#### Passage shown ####

515	4.7.  Mixing for conference-unaware user agents

517	   Multi-party real-time text contents can be transmitted to conference-
518	   unaware user agents if source labeling and formatting of the text is
519	   performed by a mixer.  This method has the limitations that the
520	   layout of the presentation and the format of source identification is
521	   purely controlled by the mixer, and that only one source at a time is
522	   allowed to present in real-time.  Other sources need to be stored
523	   temporarily waiting for an appropriate moment to switch the source of
524	   transmitted text.  The mixer controls the switching of sources and
525	   inserts a source identifier in text format at the beginning of text
526	   after switch of source.  The logic of trhe mixer to detect when a
527	   switch is appropriate should detect a number of places in text where
528	   a switch can be allowed, including new line, end of sentence, end of
529	   phrase, a period of inactivity, and a word separator after a long
530	   time of active transmission.

532	   This method MAY be used when no support for multi-party awareness is
533	   detected in the receiving endpoint.The base for his method is
534	   described in RFC 7667, section 3.6.2 Media mixing mixer.

536	   See Appendix A for an informative example of a procedure for
537	   presenting RTT to a conference-unaware UA.

539	   Pros:

541	   Can be transmitted to conference-unaware endpoints.

543	   Can be used with other transports than RTP

545	   Cons:

547	   Does not allow full real-time presentation of more than one source at
548	   a time.  Text from other sources will be delayed, even if automatic
549	   detection of suitable moments for switching source for presentation
550	   is made by the mixer.

#### Information shown ####

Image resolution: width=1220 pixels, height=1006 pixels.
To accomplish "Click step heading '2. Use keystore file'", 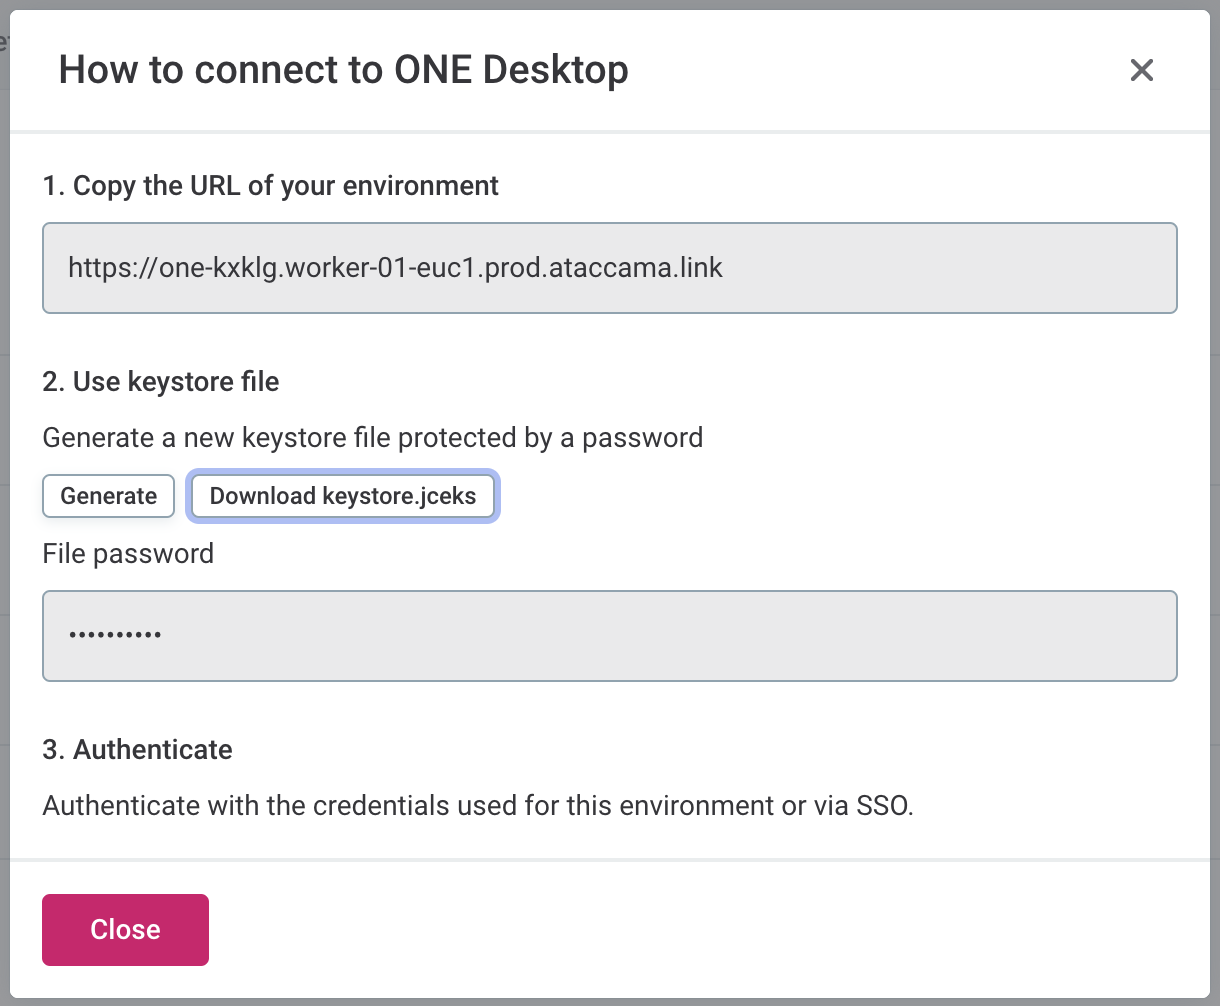I will [x=160, y=381].
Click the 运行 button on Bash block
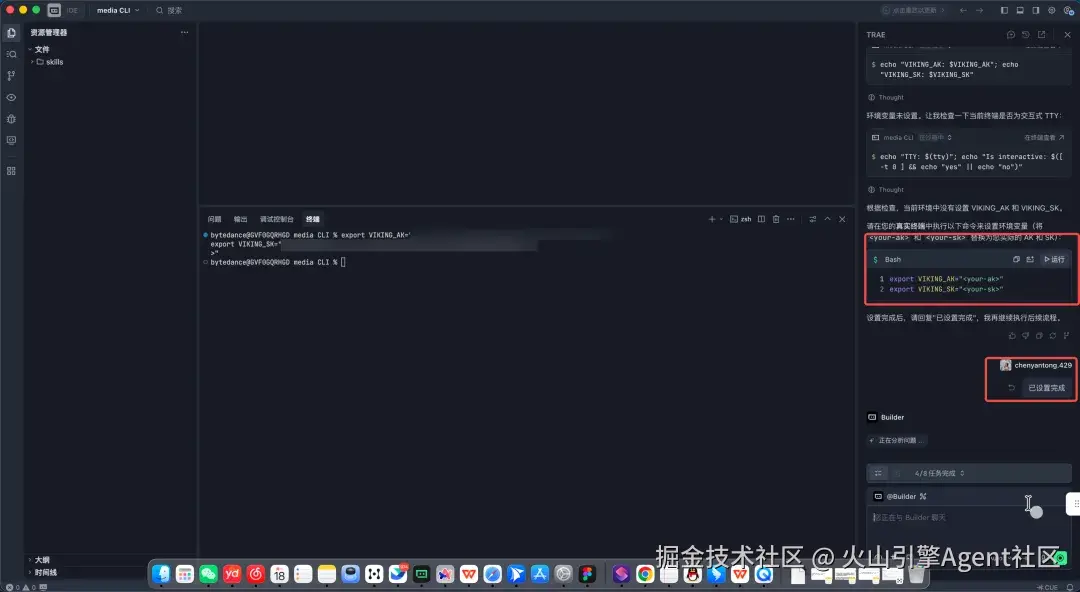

####

**Given request A**
Answer these questions from the passage on mixing for conference-unaware user agents, one answer per line:
(i) What controls the switching of sources?
(ii) Where can an informative example of a procedure for presenting RTT to a conference-unaware UA be found?
(iii) According to the cons, what happens to text from other sources?
**Given request B**
Continue the passage on mixing for conference-unaware user agents, starting after its last sentence.
The data that comes after the passage is separate material.

**Expected answer A**
(i) The mixer.
(ii) In Appendix A.
(iii) It will be delayed.

**Expected answer B**
552	   The only realistic presentation format is a style with the text from
553	   the different sources presented with a text label indicating source,
554	   and the text collected in a chat style presentation but with more
555	   frequent turn-taking.

557	   Endpoints often have their own system for adding labels to the RTT
558	   presentation.  In that case there will be two levels of labels in the
559	   presentation, one for the mixer and one for the sources.

561	   If loss of more packets than can be recovered by the redundancy
562	   appears, it is not possible to detect which source was struck by the
563	   loss.  It is also possible that a source switch occurred during the
564	   loss, and therefore a false indication of the source of text can be
565	   provided to the user after such loss.

567	   Because of all these cons, this method MUST NOT be used as the main
568	   method, but only as the last resort for backwards interoperability
569	   with conference-unaware endpoints.

571	   The conference server need to be allowed to decrypt/encrypt the
572	   packet payload.

574	5.  RTT bridging in WebRTC

576	   Within WebRTC, real-time text is specified to be carried in WebRTC
577	   data channels as specified in draft-ietf-mmusic-t140-usage-data-
578	   channel.  A few ways to handle multi-party RTT are mentioned briefly.
579	   They are explained and further detailed below.

581	5.1.  RTT bridging in WebRTC with one data channel per source

583	   A straightforward way to handle multi-party RTT is for the bridge to
584	   open one T.140 data channel per source towards the receiving
585	   participants.

587	   The stream-id forms a unique stream identification.

589	   The identification of the source is made through the Label property
590	   of the channel, and session information belonging to the source.  The
591	   UA can compose a readable label for the presentation from this
592	   information.

594	   Pros:

596	   This is a straightforward solution.

598	   Cons:

600	   With a high number of participants, the overhead of establishing the
601	   high number of data channels required may be high.

603	5.2.  RTT bridging in WebRTC with one common data channel

605	   A way to handle multi-party RTT in WebRTC is for the bridge combine
606	   text from all sources into one data channel and insert the sources in
607	   the stream by a T.140 control code for source.

609	   This method is described in a corresponding section for RTP
610	   transmission above.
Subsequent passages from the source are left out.